Another important outcome of the model fitting process is model data fit. Thus, it is important to investigate whether any reduction processes consistently provide better fit to the data. This will be assessed using the Akaike information criterion (AIC; Akaike, 1974), Bayesian information criterion (BIC; Schwarz, 1978), and the adjusted Bayesian information criterion (Sclove, 1987). These methods all measure the relative fit of a model compared to competing models. All the methods measure how well the model fits the data, with a penalty for the number of parameters. Within each measure, the model with the lowest index on the measure is the preferred model, taking into account both overall fit and model complexity.
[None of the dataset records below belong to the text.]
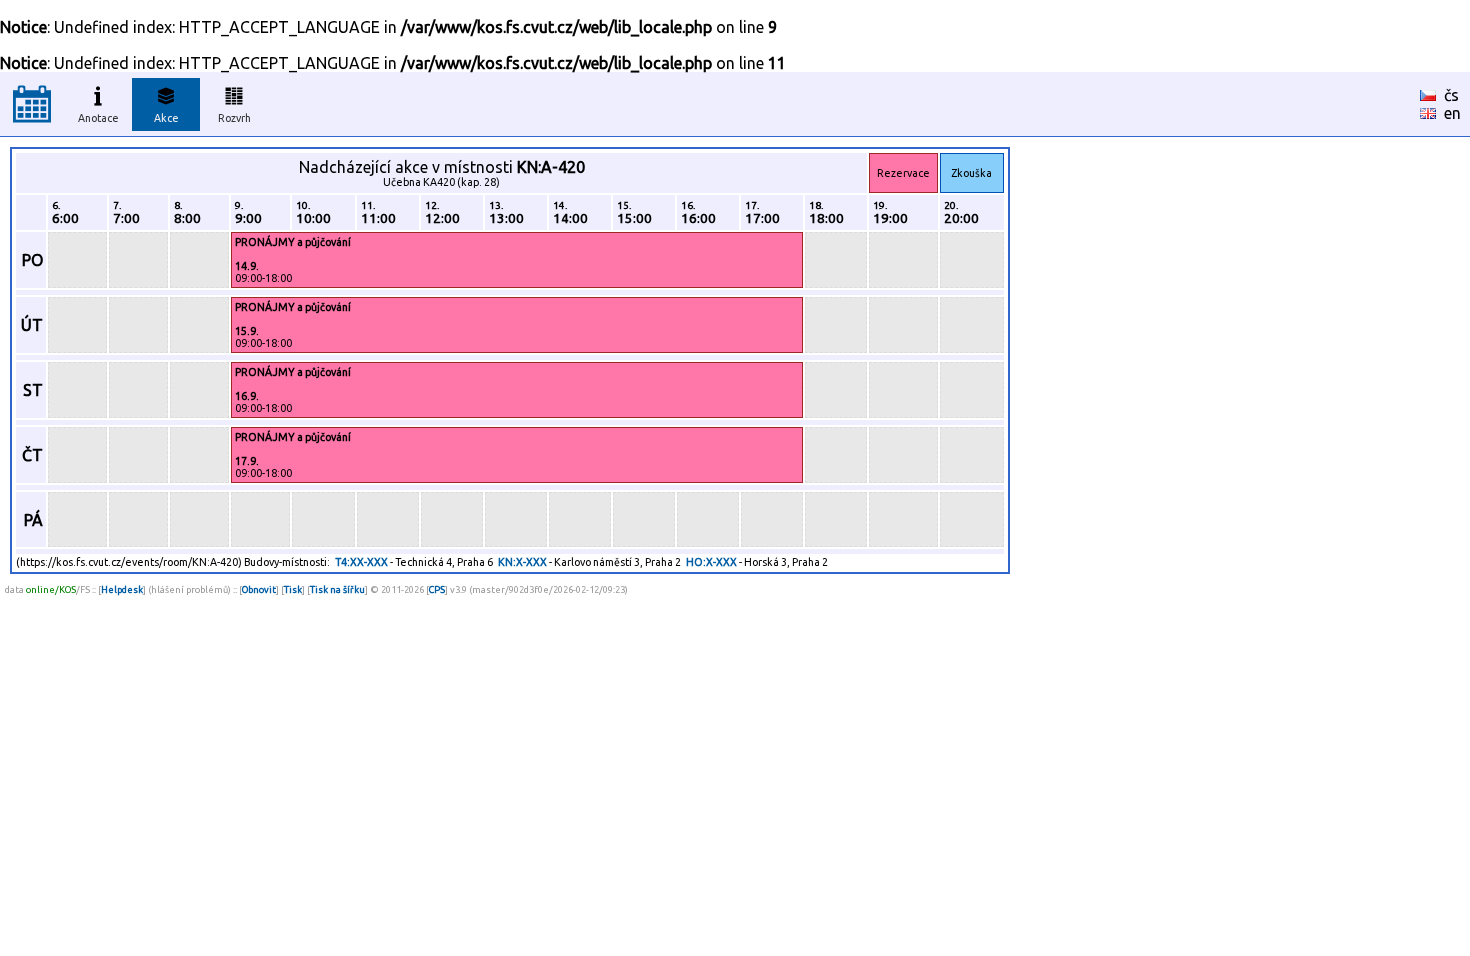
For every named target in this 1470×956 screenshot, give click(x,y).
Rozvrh (234, 118)
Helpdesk (122, 589)
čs (1451, 95)
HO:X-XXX (711, 562)
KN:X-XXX (522, 562)
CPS (437, 589)
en (1452, 113)
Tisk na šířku (337, 589)
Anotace (98, 118)
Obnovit (259, 589)
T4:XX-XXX (361, 562)
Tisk (293, 589)
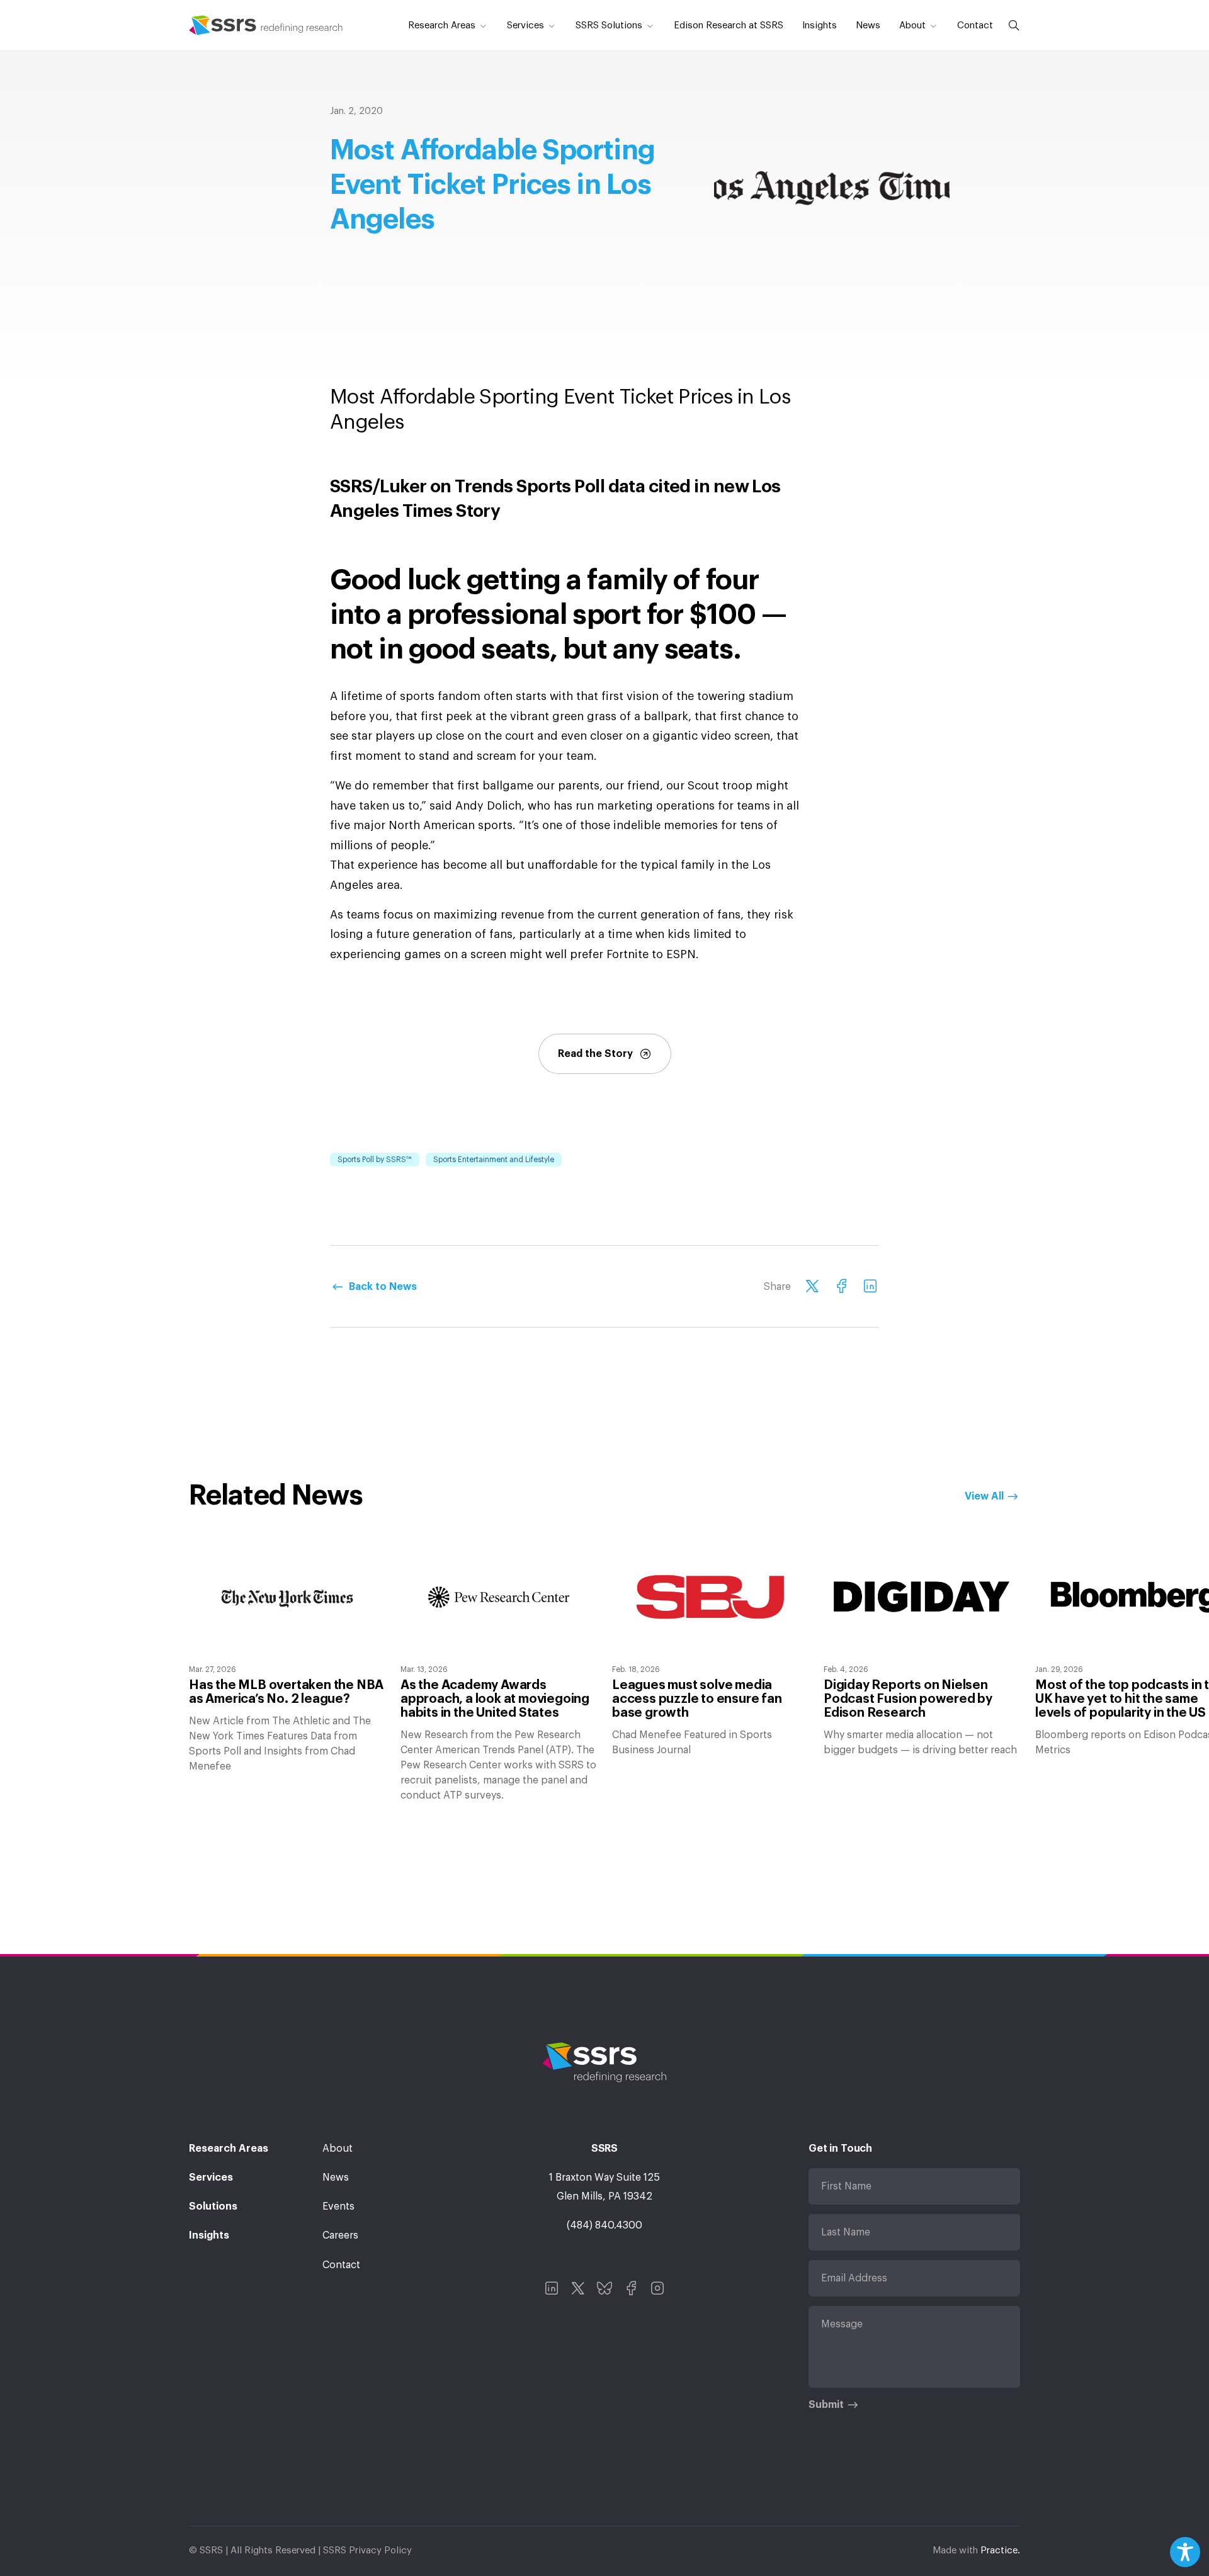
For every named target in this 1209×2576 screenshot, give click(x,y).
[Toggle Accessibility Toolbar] (1185, 2552)
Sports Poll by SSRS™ (375, 1159)
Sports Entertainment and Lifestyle (493, 1159)
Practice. (1000, 2550)
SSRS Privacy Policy (367, 2550)
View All (984, 1496)
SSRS (266, 25)
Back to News (383, 1287)
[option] (287, 1658)
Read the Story (595, 1054)
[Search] (1011, 25)
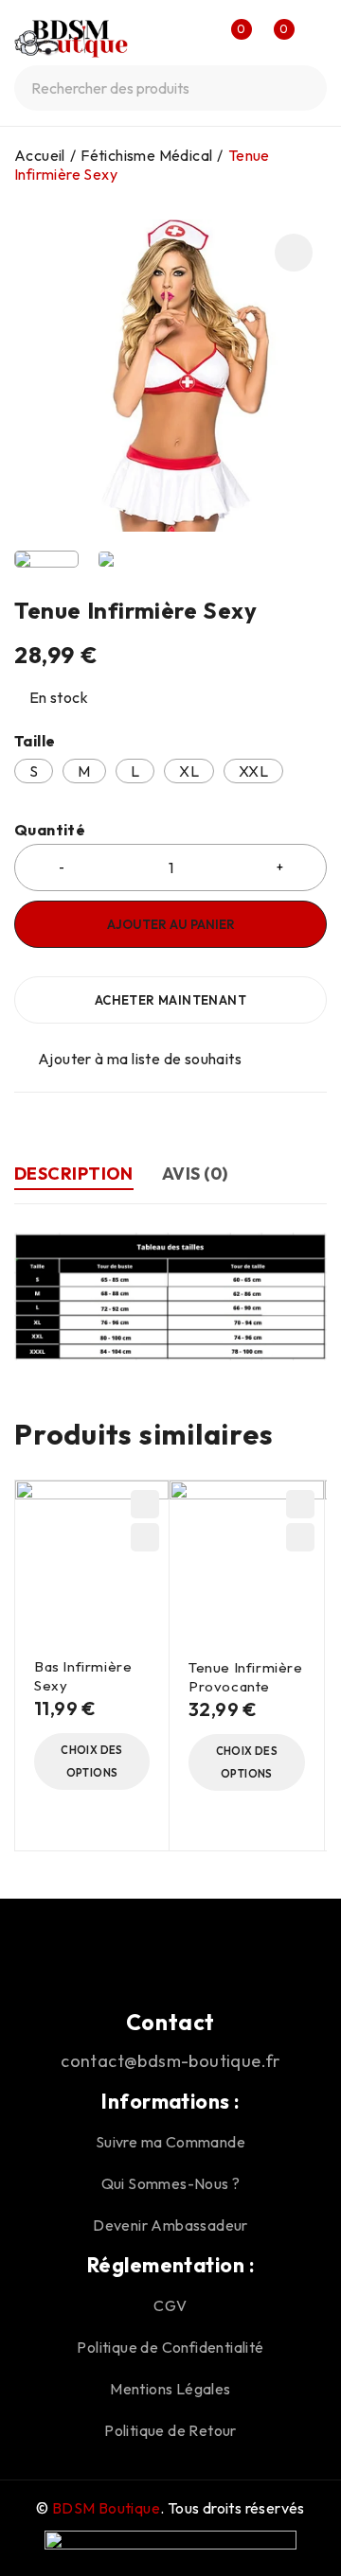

Finally, diagnostics of the model reduction processes will be examined. Specifically, the rate at which each process results in the correct parameters being retained in the model will be examined. This will be examined separately for the measurement and structural models. Additionally, the distributions of the values and standard errors of parameters that are reduced with p-values will be evaluated. This will allow for an analysis of whether reduced parameters are being removed due to small parameter estimates or overly large standard errors.
4.2.5 Software
As with the pilot study, all models were estimated using Mplus version 7.4 (L. K. Muthén & Muthén, 1998) via the MplusAutomation package (Hallquist & Wiley, 2018) in R version 3.4.4 (R Core Team, 2017). Mplus code for the estimation of the LCDM was generated in R using custom scripts based on the work of Rupp & Wilhelm (2012) and Templin & Hoffman (2013). Data generation and evaluation of the models was carried out in R using the dplyr (Wickham, François, Henry, & Müller, 2018), forcats (Wickham, 2018a), glue (Hester, 2017), lubridate (Spinu, Grolemund, & Wickham, 2018), portableParallelSeeds (Johnson, 2016), purrr (Henry & Wickham, 2017), readr (Wickham, Hester, & Francois, 2017), stringr (Wickham, 2018b), tibble (Müller & Wickham, 2018), tidyr (Wickham & Henry, 2018), and tidyselect (Henry & Wickham, 2018) packages. All analyses were carried out on the Amazon Elastic Compute Cloud (EC2; Amazon Web Services, 2018).